** Data shown **
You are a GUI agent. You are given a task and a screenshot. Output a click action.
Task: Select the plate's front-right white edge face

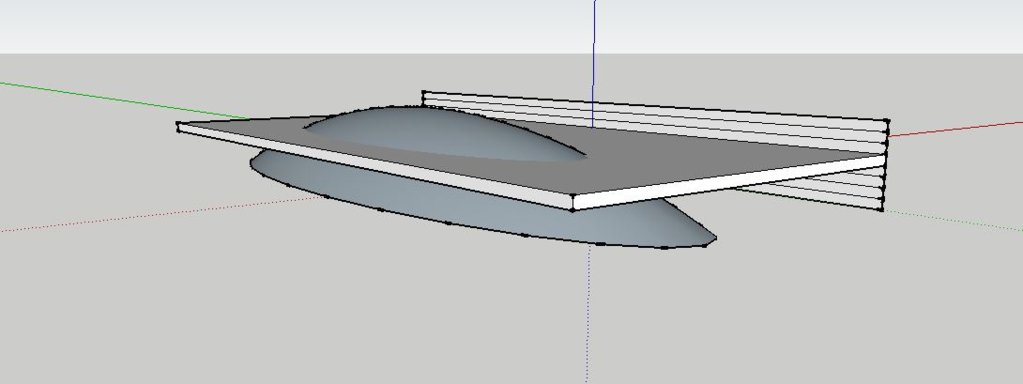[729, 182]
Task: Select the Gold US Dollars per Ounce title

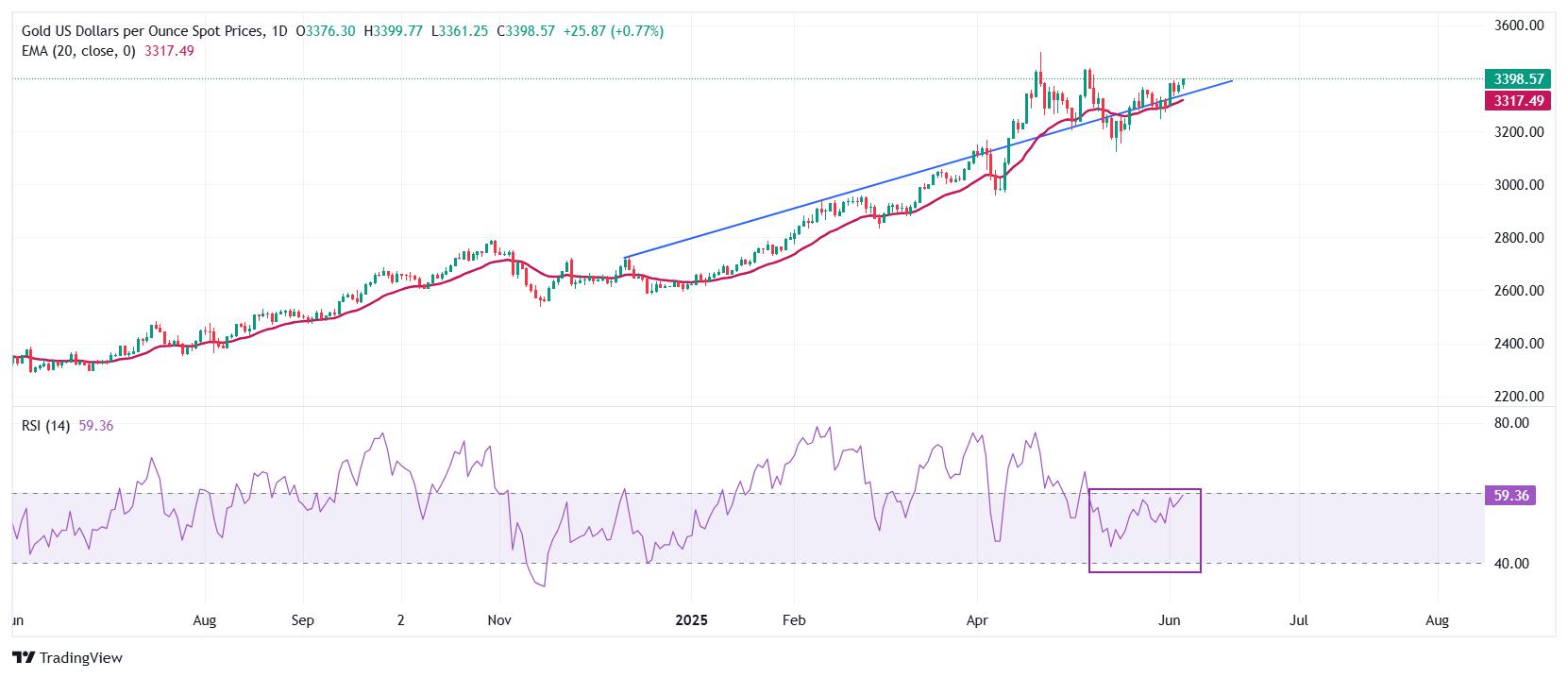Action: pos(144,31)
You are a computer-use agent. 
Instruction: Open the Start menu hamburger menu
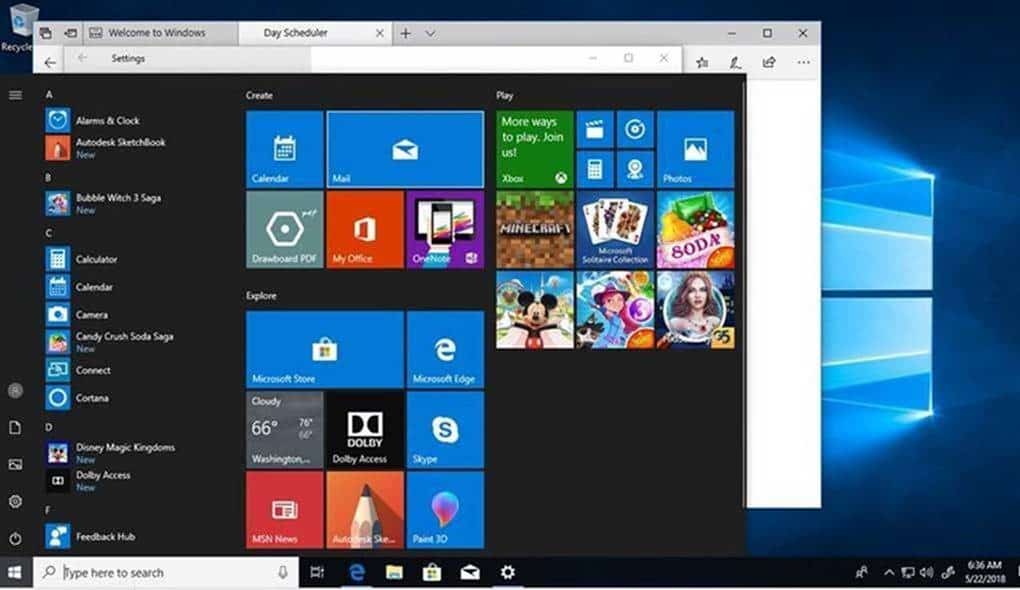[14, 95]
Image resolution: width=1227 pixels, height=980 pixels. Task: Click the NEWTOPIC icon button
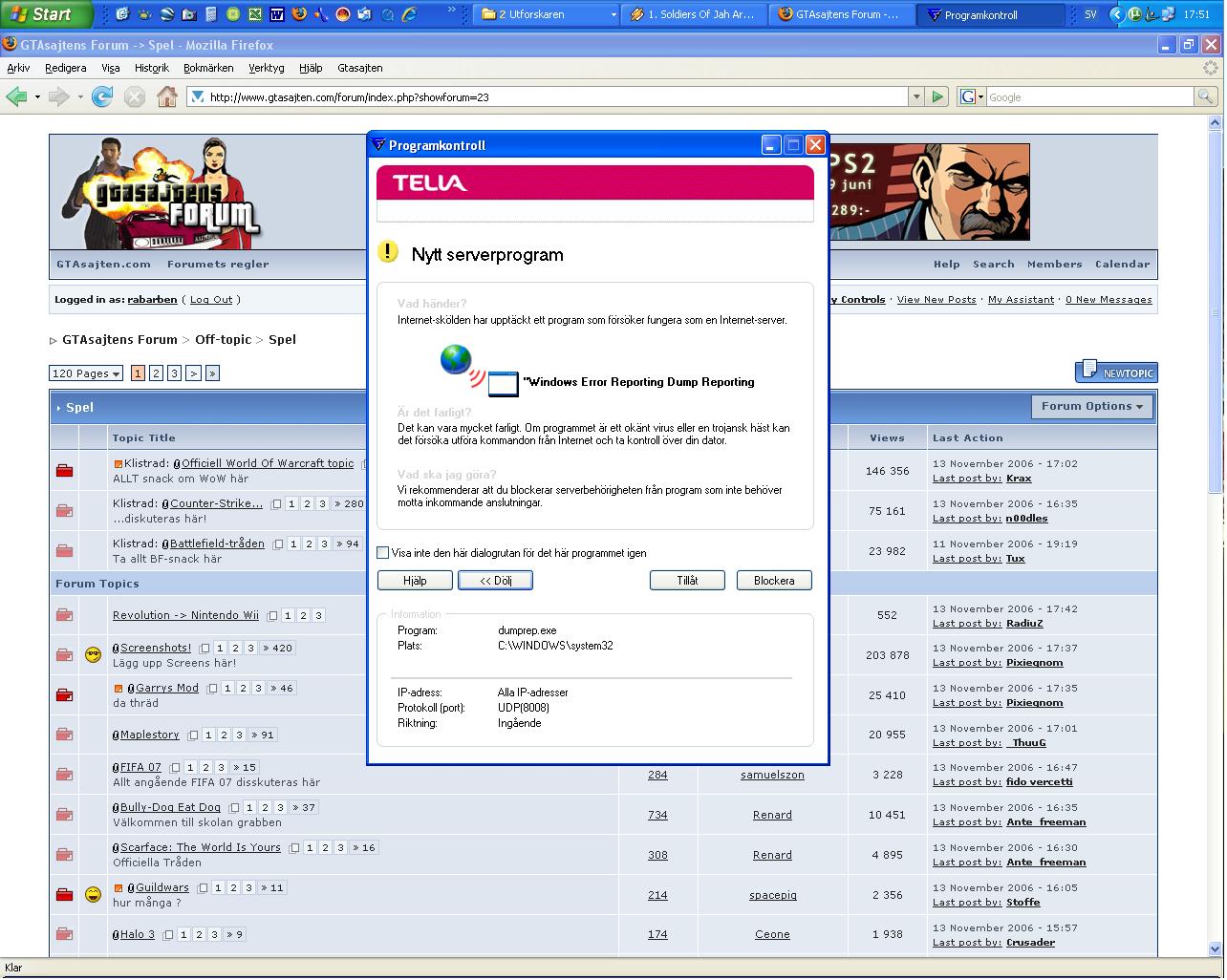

** Exercise goal **
Find the line that contains "Task: Select the Gold", then write out that line and each one after it, exactly and with nothing else, through the end of the entries above, without the pictures.

** Answer to the problem **
Task: Select the Gold US Dollars per Ounce title

Action: pos(144,31)
You are a computer-use agent. 
Instruction: Open the Start menu hamburger menu
[14, 95]
Image resolution: width=1227 pixels, height=980 pixels. Task: Click the NEWTOPIC icon button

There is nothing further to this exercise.